De l’opposition contre la guerre à la Révolution allemande

Quand on parle de révolution, on pense à la Révolution française, à la Révolution russe : très rarement à celle qui s’est produite en Allemagne en 1918-1919. Les révolutions victorieuses sont connues, beaucoup moins celles qui ont été défaites. Pourtant, l’expérience de la Révolution allemande est un fait historique majeur pour comprendre comment changer cette société et quel rôle la classe ouvrière doit jouer dans ce projet.

L’Allemagne du début du XXème siècle était bien différente de la Russie tsariste : c’était un pays capitaliste avancé, où la classe ouvrière était la couche sociale la plus nombreuse, avec une concentration très importante dans les villes et ses cœurs industriels. C’était un terrain propice à l’essor des idées socialistes. Le Parti social-démocrate allemand (SPD), avec plus d’un million de membres et plus de quatre millions d’abonnés à sa presse, était traversé par des débats importants, face à l’augmentation constante de son poids électoral et militant ; des théoriciens commencèrent à expliquer qu’une victoire électorale pouvait amener au socialisme et, peu à peu, les activités du parti se recentrèrent sur les institutions. Le 12 juillet 1914, dans le Nord de la France, les socialistes français et allemands organisèrent un grand meeting international en opposition à la guerre, que l’on savait proche. Pourtant, le 4 août au Reichstag, le SPD vota les crédits de guerre au nom du maintien des institutions et de la lutte contre le tsarisme russe, soi-disant moins « progressiste » que l’Empire allemand. Au prétexte de son poids politique, le SPD cautionna l’Union sacrée et le départ de millions de travailleurs vers la grande boucherie qu’allait être cette guerre.

★ ★ ★ ★ ★

**CONSIGNE**
Extrayez tel quel, s'il vous plaît, tout ce qui va de « Quand on parle » jusqu'à « dans ce projet. » dans le texte sur la Révolution allemande.

★ ★ ★ ★ ★

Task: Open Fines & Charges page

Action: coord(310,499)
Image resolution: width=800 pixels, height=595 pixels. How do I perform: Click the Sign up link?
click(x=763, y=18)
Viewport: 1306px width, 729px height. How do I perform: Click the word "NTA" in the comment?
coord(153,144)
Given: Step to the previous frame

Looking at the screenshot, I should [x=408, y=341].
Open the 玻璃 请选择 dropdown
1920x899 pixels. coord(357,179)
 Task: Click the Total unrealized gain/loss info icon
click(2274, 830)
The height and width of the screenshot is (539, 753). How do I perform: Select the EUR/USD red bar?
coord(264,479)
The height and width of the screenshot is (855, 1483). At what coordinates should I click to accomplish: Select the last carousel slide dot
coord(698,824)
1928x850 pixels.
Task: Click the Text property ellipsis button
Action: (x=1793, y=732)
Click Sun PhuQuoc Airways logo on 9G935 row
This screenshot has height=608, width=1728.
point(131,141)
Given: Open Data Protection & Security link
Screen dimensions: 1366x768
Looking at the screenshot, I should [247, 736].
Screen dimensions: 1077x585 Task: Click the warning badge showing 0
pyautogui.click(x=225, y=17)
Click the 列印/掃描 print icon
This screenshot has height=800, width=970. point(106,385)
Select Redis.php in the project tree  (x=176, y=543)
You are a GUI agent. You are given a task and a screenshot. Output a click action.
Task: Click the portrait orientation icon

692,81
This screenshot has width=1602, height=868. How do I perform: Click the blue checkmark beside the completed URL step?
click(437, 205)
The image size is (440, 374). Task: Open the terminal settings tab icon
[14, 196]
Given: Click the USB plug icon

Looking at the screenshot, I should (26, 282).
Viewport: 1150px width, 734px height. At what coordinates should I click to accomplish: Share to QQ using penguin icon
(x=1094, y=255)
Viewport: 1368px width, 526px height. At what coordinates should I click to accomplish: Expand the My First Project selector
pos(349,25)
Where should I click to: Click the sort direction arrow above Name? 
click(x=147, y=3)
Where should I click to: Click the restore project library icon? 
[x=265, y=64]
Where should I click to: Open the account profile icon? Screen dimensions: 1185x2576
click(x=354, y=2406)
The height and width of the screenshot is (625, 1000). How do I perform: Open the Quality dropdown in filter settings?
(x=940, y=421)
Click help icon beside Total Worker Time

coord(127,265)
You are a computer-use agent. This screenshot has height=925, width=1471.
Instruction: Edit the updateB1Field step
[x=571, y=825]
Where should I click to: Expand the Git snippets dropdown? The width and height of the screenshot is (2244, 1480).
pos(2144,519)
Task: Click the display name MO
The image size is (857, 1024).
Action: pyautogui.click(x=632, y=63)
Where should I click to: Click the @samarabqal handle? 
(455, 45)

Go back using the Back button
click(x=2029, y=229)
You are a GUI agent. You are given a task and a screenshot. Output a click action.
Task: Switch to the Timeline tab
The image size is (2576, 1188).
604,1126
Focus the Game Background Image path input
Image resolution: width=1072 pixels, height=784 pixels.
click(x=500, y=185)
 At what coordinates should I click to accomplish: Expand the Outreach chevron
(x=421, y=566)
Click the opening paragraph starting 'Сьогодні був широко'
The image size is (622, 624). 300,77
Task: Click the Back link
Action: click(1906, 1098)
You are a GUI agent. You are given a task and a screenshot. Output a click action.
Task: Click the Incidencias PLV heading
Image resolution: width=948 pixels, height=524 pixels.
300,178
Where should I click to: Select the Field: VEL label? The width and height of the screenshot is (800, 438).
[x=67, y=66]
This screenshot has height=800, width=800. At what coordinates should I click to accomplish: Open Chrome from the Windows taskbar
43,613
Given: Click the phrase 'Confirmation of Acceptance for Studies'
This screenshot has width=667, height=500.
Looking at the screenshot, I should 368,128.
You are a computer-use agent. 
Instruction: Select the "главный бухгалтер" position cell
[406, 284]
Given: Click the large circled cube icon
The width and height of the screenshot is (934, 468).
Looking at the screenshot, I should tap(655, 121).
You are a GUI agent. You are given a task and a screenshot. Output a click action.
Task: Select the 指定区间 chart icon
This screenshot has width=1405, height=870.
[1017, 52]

★ ★ ★ ★ ★

**CORRIGÉ COMPLET**
Quand on parle de révolution, on pense à la Révolution française, à la Révolution russe : très rarement à celle qui s’est produite en Allemagne en 1918-1919. Les révolutions victorieuses sont connues, beaucoup moins celles qui ont été défaites. Pourtant, l’expérience de la Révolution allemande est un fait historique majeur pour comprendre comment changer cette société et quel rôle la classe ouvrière doit jouer dans ce projet.